The principle of induction heating is simple. The coil creates
high-frequency magnetic field and metal objects in the the coil induces eddy currents
that are heating it. The hysteresis losses also contribute to the heating. Even for a small coil like this a current about 100A is needed,
therefore, in parallel with the coil there's a resonant capacitance, which compensates its
inductive character. Coil-capacitor circuit must be driven at its resonant frequency.
The drive current is much smaller than the current through the coil.
The power supply is a simple MOSFET Half Bridge controlled by circuit IR2153. The MOSFETs have a small heatsink.
Operating frequency is tuned to resonance by potentiometer. The resonance is indicated by a neon lamp.

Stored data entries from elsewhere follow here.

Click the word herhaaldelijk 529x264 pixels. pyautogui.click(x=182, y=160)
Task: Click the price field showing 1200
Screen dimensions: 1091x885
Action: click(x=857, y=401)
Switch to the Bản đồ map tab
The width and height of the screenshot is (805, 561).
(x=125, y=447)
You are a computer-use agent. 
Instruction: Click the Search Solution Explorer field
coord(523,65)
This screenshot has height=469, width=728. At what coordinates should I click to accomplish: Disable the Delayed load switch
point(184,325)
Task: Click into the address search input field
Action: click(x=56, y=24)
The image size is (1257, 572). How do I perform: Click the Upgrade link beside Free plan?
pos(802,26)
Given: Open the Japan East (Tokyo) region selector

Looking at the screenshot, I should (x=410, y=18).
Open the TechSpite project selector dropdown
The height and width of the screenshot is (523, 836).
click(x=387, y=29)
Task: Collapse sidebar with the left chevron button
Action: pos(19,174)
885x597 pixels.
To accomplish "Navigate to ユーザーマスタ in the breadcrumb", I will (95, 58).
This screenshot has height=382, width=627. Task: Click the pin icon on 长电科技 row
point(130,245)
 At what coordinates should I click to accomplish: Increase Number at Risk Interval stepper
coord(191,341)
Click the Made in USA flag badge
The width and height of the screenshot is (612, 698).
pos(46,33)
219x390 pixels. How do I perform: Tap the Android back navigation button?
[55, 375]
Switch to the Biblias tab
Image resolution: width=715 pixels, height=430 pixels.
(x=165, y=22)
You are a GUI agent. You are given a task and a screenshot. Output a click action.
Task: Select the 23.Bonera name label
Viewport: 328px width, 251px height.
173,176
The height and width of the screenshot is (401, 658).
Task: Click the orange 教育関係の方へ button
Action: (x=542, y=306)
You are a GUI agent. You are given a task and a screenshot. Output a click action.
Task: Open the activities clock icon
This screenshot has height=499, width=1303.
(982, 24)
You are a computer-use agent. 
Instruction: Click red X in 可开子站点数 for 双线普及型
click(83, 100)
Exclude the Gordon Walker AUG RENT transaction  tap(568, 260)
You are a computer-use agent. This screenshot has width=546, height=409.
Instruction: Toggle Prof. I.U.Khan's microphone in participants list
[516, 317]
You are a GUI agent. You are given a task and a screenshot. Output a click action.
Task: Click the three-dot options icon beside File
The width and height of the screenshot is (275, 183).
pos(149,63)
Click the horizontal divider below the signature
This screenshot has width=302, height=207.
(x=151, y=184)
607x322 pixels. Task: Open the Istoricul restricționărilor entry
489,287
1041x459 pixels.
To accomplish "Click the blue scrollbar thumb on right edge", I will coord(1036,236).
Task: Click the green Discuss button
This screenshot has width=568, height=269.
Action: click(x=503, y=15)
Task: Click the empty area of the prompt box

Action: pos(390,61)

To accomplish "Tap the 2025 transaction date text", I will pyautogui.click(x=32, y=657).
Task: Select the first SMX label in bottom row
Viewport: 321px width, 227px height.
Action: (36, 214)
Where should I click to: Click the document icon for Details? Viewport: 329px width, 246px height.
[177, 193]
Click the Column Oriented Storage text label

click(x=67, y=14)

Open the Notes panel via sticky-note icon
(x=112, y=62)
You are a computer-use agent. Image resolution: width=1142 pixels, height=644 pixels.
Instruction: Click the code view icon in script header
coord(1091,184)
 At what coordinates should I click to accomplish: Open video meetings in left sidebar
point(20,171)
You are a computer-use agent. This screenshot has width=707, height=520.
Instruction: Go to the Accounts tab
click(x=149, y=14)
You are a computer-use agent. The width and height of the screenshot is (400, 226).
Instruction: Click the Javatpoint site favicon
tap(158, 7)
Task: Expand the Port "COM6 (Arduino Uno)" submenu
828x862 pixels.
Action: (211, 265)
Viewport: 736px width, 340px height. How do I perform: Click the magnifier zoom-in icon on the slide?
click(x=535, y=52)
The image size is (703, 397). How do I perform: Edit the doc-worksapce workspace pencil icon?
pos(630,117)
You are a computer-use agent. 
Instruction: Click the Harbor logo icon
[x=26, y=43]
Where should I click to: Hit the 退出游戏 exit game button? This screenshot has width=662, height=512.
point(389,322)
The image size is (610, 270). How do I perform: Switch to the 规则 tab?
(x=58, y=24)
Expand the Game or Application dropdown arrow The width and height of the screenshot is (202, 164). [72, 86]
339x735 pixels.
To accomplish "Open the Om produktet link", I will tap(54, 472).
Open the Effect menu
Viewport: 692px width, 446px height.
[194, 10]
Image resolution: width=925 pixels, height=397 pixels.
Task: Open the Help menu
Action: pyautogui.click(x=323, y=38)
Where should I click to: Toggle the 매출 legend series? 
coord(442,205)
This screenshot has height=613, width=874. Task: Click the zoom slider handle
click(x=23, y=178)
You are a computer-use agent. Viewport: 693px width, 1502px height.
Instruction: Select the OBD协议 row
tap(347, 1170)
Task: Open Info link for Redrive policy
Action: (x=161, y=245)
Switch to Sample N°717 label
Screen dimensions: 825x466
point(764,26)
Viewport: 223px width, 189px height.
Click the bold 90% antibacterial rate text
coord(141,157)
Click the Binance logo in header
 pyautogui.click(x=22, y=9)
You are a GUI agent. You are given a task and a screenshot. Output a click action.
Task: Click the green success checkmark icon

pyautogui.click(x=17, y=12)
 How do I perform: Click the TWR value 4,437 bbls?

The frequency can be controlled in the range of about 20 to 200 kHz.
The control circuit requires auxiliary voltage of 12-15Vdc. I am using a small wall outlet adapter, but
because only few mA is needed, you can use precipitating resistor or capacitor.
Because the output driver can not be connected directly, there's a matching choke in series.
It has about 20 turns 1.5 mm diameter on a 8x10 mm ferrite core and the power can be set by adjusting the
air gap. The induction heating is powered directly from mains.
It is using full-wave rectified voltage without filtering electrolytic capacitor.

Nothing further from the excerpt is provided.